Getting a woman POTUS elected might help, even if she might turn out to be Michelle Bachmann or Sarah Palin. Neither of them appear to be Luddites.
The Heartland is more 'conservative' (old fashioned) than one might think it is so we might have to compromise our principles in gaining a female president/veep (politics are anachronistic yet we are stuck with it for the duration. It is called the Politics of Nostalgia; one reason for it is not difficult to comprehend: people are sentimental for a time in which they were younger).



Getting young women excited and involved with science and technology is easy - Just get them involved with a FIRST Robotics team - at the Lego League level in elementary and middle school, and the full Robotics Competition in high school.

There are thousands of examples of women who got excited by FIRST Robotics and ended up in engineering careers, and dozens of teams that are all girls. The Girl Scouts and 4H have even become involved in FIRST.

Getting a woman President won't do 1/2 as much as spending time mentoring young women and showing them that an engineering career path is both exciting and possible. And if we have to have that woman president be Bachmann or Palin, someone save us. Bachmann is a creation "science" advocate. Yet you say she's not a luddite? Please.

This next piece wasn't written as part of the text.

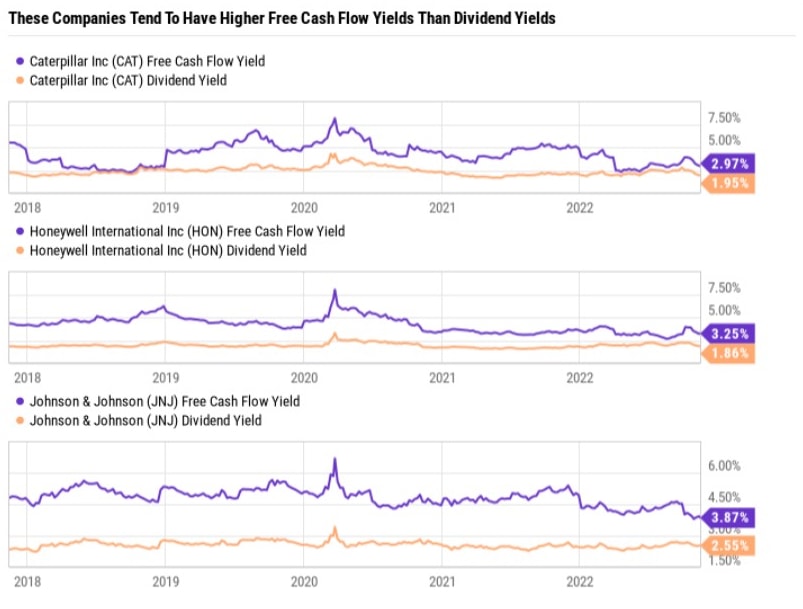The width and height of the screenshot is (803, 609).
Task: Click the 1.95% orange value tag
Action: click(729, 184)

"Getting a woman President won't do 1/2 as much"

Even if getting a woman president does 1/4, then so be it.



I have to ask the obvious, politically incorrect question:

Why?

Economists emphasize that society tends to benefit when people organically segregate and specialize in the roles which best suit them in current circumstances. It produces less optimal outcomes when we try to force people into roles against their inclinations, based on ideological considerations instead of an understanding of human nature. Even if some women have the goods to work in the STEM fields, a lot of them don't want to, and I respect that fact. You might as well make it a political goal to encourage more gays and lesbians to become heterosexual based your religious beliefs about human sexuality.



"Economists emphasize"

Place a group of economists in a room and what do you get:
disagreement.
Economics is no science.



I think the answer is the same regardless of what specifically we are trying to inspire women to do:

Empower them to do it. Equalize pay in those fields. Make it accessible. Make it socially acceptable.

But how? Maybe we merely need to promote the idea of women as bread winners, men as domestic partners. Then, perhaps, women would simply fill whatever niche were available, as men did before.

I don't know. In America, I think it's going to get darker before it get's lighter. I'd like to believe otherwise, but I don't think people here suffer enough yet to really get angry enough to demand change in any of our institutions. I wish it were otherwise.



"In America, I think it's going to get darker before it get's lighter."

Agreed.
To answer a previous comment by Lee, merely because Palin and Bachmann are old-fashioned, doesn't mean they are luddites; Creationism, as one might add, is just a tradition, a game in certain religionist red state areas. Palin and Bachmann have plenty of gadgets, they are not treehuggers living in the forest; they are not anti-tech. When it comes to DARPA they are not at all luddites. They are cornballs, not luddites.
I don't necessarily want to vote for them, however they are controlled by men, they have to go along to get along. What could they do about it at this time if they were inclined to do anything to begin with? Not much.